Infinite loop bug in Gridsearch CV Svm.SVC(), Windows 10
See original GitHub issueThis is going to be a bit shorter as I cannot determine with 100% accuracy what steps are causing this bug.
Setup: Windows 10 most recent update Anaconda most recent update Jupyter Notebook and Prompt latest update (issue tested in both; no warnings, errors, bugs, etc are printed in either) All packages (scikit, numpy, etc.) latest update AMD FX 8350 8-core Nvidia GeForce GTX 980 16 GB ram
The issue: When running with n_jobs set to -1, my grid_search_wrapper runs fine when calculating MLPClassifier() and takes up ~70% of CPU processing power. The jobs (192 x 10 crossvalidation = 1920) run in about 8 minutes and returns the expected dataframe of results.

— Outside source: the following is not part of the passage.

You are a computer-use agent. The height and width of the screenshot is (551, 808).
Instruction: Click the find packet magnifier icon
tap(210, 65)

When running with the clf set to a SVM machine, the process always starts up and prints out:
Fitting X folds for each of Y candidates, totalling (sic) X*Y fits
After this, my computer sits for hours without any progress. Killing the kernel does not halt the ~10-15 spawned processes. When n_jobs is set to -1 killing python through task manager ends the CPU usage. When n_jobs = 1, my CPU usage is only ~20% (I believe only one core is being utillized) but no python processes are spawned in task manager. I have to restart my computer to stop the single core calculation.

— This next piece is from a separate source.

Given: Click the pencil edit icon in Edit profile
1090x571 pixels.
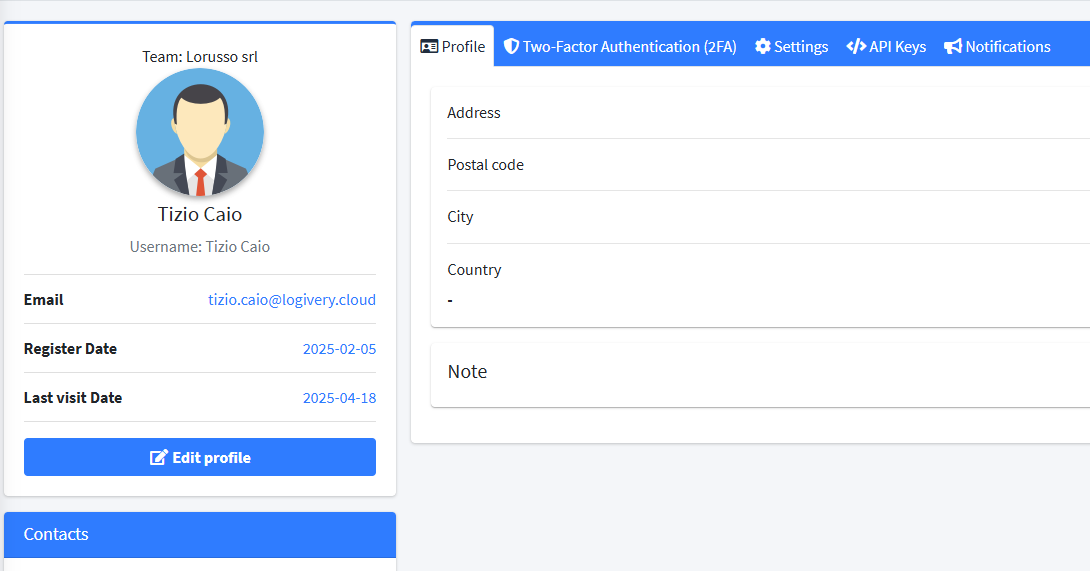Looking at the screenshot, I should [x=158, y=458].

Note that training individual models without passing them through the gridsearch function succeeds. I have not tested all combinations by hands, but I have tested all the individual kernels. Training an SVM model took, on average, 1-2 minutes when running singularly.
Here are the following variations of inputs and the resultant output of the grid_search_wrapper function:
with n_jobs = -1:
ml_params = {
'kernel': ['linear', 'poly', 'rbf', 'sigmoid'],
'degree': [2,3,4],
tol': [1e-3, 1e-4, 1e-2]
}
FAIL
ml_params = {
'kernel': ['linear', 'rbf', 'sigmoid'],
}
PASS
ml_params = {
'kernel': ['linear', 'rbf', 'sigmoid'],
tol': [1e-3, 1e-4, 1e-2]
}
FAIL
ml_params = {
'kernel': ['linear']
}
Pass
ml_params = {
'kernel': ['rbf']
}
Pass
ml_params = {
'kernel': ['sigmoid']
}
Pass
ml_params = {
'kernel': ['poly']
}
FAIL
with n_jobs = 1:
ml_params = {
'kernel': ['linear', 'poly', 'rbf', 'sigmoid'],
'degree': [2,3,4],
tol': [1e-3, 1e-4, 1e-2]
}
FAIL
ml_params = {
'kernel': ['linear', 'rbf', 'sigmoid'],
}
FAIL
ml_params = {
'kernel': ['linear', 'rbf', 'sigmoid'],
tol': [1e-3, 1e-4, 1e-2]
}
FAIL
ml_params = {
'kernel': ['linear']
}
Pass
ml_params = {
'kernel': ['rbf']
}
Pass
ml_params = {
'kernel': ['sigmoid']
}
Pass
ml_params = {
'kernel': ['poly']
}
FAIL
Note that k_folds was set to 3 instead of 10 as was used when training MLPClassifier in order to help facilitate figuring out what was happening with SVM. I think this setting is irrelevant to the problem.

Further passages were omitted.